MUNCIE -- When Ryan McConniel told his wife he felt she was responsible for the death of his 5-year-old daughter, she reportedly responded, "Prove it."
On Tuesday, prosecutors began an effort to do exactly that.
Testimony is under way in the Delaware Circuit Court 5 trial of Brittany McConniel, 25, charged with neglect of a dependent resulting in death, a Class A felony carrying a maximum 50-year prison term.
Authorities say Lauren McConniel died in March 2010 after her father and stepmother failed to seek medical treatment for the malnourished girl's many health ailments.
Deputy Prosecutor Eric Hoffman's at-times-emotional opening statement to jurors suggested the girl was also the target of extreme abuse from her stepmother, and perhaps others, in their family's South Ebright Street home, which Hoffman said became "a house of horror."
As expected, Ryan McConniel, 34, took the witness stand Tuesday to testify against his now-former-wife.
While most of Prosecutor Jeffrey Arnold's questions about specific allegations of abuse and neglect will come when the victim's father returns to the stand at 8:30 a.m. today, McConniel did discuss his decision to strike a deal with prosecutors, agreeing to plead guilty to a neglect charge that could send him to prison for 20 years.
"Looking back on everything now, I could have done something more to stop the abuse," McConniel said. "I believe (Brittany) is guilty. ... I just want the truth to be known.
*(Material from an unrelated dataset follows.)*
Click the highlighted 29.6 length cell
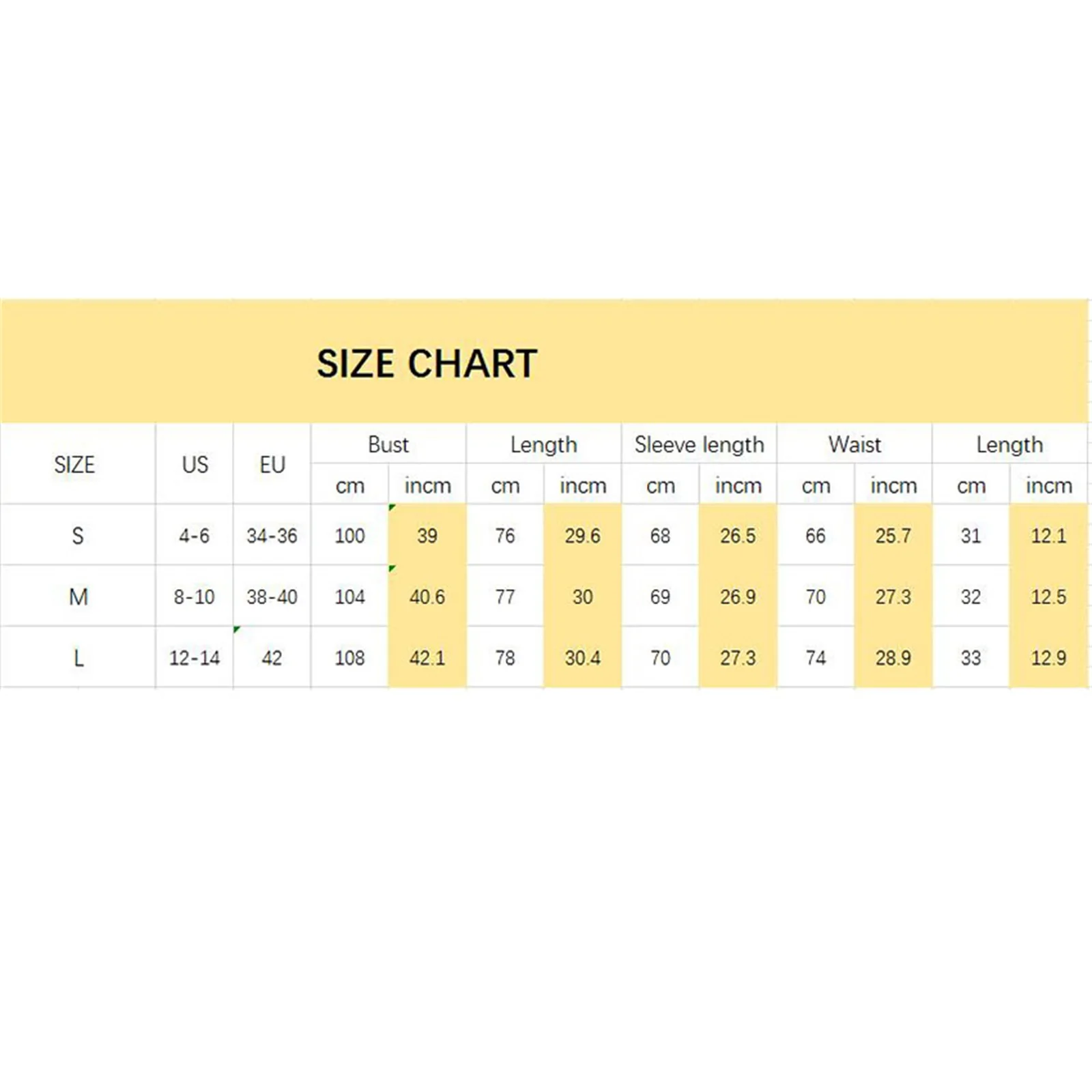 (582, 536)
It is what it is."
Under questioning from Arnold, McConniel said his two daughters from a previous marriage were in the care of his wife for up to 14 hours daily while he worked at a local factory and attended classes at Ivy Tech.
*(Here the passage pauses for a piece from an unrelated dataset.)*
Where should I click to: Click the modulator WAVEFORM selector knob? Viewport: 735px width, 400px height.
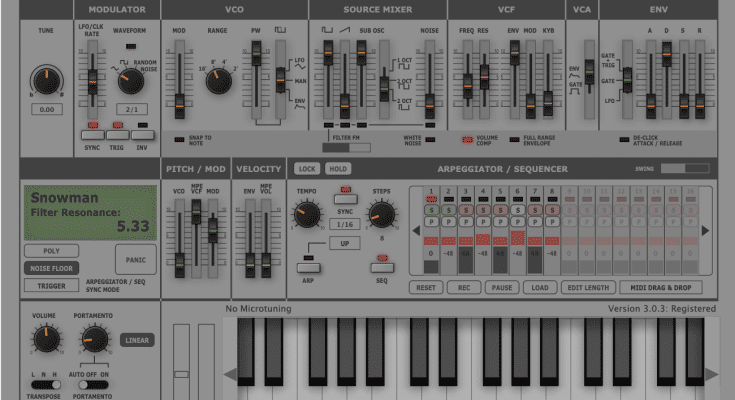click(x=129, y=82)
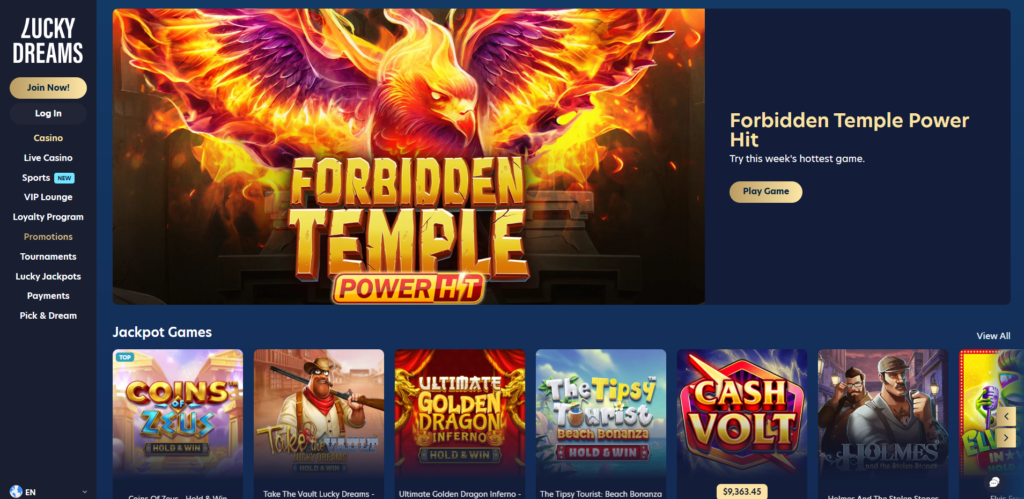Go to the Live Casino section
This screenshot has height=499, width=1024.
48,158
Ryan McConniel said his family shared the Ebright Street house with Brittany McConniel's mother, stepfather and sister, but that he was generally the household's only wage-earner.
In his opening remarks Tuesday morning, Hoffman:
• Said Lauren McConniel was a "beautiful, happy, loving 5-year-old girl" when she was removed from her mother's Tennessee home and put in the care of her father and stepmother in August 2009.
Over the next seven months, she transformed into a "pale, fragile, malnourished and exhausted child" who had been "beaten, abused, tortured and neglected."
When she died in Riley Hospital for Children in Indianapolis, Lauren's body was "mysteriously full of salt," which was a major factor in her death, he said.
While no one has been formally charged with forcing the child to ingest the mineral, there appeared to be an over-abundance of salt in the McConniel home, Hoffman said, including a large spaghetti sauce jar full of salt.
• Told jurors that witnesses, including Ryan McConniel, would testify about extreme punishments Brittany McConniel inflicted on her stepdaughter, including forcing her to hold up cans of vegetables for extended periods of time, do jumping jacks until she collapsed from exhaustion and beating the bottoms of the girl's feet with sticks.
"The last six months of Lauren's life was a living hell," Hoffman said.
• Said several witnesses would testify that Brittany McConniel told them, falsely, that Lauren was under the care of a Winchester physician during the months her weight was plummeting and the girl's behavior was becoming increasingly disturbing and self-destructive.
• Maintained witnesses at Riley Hospital the day Lauren died saw the victim's stepmother and members of her family "laughing, joking, having a good old time" within minutes of the child's death.
By contrast, Lauren's mother, Amber Huggins, on Tuesday tearfully recalled holding her daughter in her last moments after life-support devices were shut off.
Huggins -- who lost custody of her daughters in an Arkansas court hearing at which she didn't have legal representation -- said Ryan and Brittany McConniel gave her a false address when they took Lauren from her mother's Tennessee home in August 2009.
Huggins said she repeatedly tried to track down Lauren and the McConniels over the next seven months, but didn't see her daughter again until she was near death at Riley Hospital.
"I couldn't find her," the mother testified.
When he took the witness stand, Ryan McConniel maintained Brittany McConniel was the driving force in seizing custody of Lauren from her mother.
Defense attorney Zaki Ali -- who didn't make an opening statement to jurors -- objected when Arnold asked a question that seemed to imply the defendant had been motivated by a pursuit of weekly child support payments from Huggins.
A mental health professional also testified Tuesday that Lauren's older sister described the punishment -- including foot beatings and jumping jacks -- inflicted on the victim, and said she and her sister had received "the hardest whipping a kid can ever get."
Psychologist Kenneth McCoy also said Brittany McConniel's 4-year-old son told him Lauren had died "because she got too many spankings."
Judge Thomas Cannon Jr. has said the trial could last as long as two weeks.